## INSTRUCTIONS FOR THE TASK
The required result is the number of lines below that hold the word "will", stated without anything else.

## RECORDS FOR PROCESSING
-- Opening Marker --

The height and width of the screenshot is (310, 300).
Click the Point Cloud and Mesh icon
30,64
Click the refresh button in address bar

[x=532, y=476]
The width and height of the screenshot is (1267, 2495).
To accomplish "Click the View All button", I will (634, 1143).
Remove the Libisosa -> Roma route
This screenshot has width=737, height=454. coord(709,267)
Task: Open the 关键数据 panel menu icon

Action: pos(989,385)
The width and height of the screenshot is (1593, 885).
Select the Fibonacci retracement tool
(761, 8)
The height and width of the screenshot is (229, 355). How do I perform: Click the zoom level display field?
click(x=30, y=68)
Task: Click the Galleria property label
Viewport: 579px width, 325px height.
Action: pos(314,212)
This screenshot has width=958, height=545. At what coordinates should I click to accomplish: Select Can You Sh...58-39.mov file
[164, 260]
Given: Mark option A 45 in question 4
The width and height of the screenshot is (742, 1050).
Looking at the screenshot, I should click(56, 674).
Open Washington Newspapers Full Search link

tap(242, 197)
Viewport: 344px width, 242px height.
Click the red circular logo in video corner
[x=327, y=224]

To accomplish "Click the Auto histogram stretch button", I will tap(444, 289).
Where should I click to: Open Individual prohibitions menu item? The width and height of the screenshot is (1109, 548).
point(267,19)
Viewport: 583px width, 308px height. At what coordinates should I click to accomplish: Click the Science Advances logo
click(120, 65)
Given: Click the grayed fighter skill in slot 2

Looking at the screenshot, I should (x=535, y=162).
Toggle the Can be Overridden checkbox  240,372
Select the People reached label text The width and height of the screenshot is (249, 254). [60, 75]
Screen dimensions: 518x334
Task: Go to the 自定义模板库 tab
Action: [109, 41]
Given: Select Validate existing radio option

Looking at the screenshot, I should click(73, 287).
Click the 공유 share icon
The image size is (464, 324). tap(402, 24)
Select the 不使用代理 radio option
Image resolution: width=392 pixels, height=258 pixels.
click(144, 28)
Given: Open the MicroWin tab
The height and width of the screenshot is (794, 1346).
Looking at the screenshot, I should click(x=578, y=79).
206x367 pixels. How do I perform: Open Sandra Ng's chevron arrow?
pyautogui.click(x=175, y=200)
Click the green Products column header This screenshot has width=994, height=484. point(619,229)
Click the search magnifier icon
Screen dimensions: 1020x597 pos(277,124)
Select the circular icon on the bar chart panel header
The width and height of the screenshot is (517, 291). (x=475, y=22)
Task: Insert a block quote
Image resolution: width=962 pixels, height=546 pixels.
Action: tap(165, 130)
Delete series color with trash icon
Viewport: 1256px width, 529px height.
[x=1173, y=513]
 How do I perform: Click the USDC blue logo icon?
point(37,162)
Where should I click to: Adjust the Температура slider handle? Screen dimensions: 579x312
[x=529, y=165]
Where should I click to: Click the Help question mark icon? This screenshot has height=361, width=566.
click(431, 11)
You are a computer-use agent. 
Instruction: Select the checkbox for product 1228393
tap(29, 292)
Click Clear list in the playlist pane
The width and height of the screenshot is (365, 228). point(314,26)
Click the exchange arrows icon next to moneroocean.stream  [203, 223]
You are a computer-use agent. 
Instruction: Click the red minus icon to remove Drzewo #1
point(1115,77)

-- Closing Marker --

## TASK RESULT
2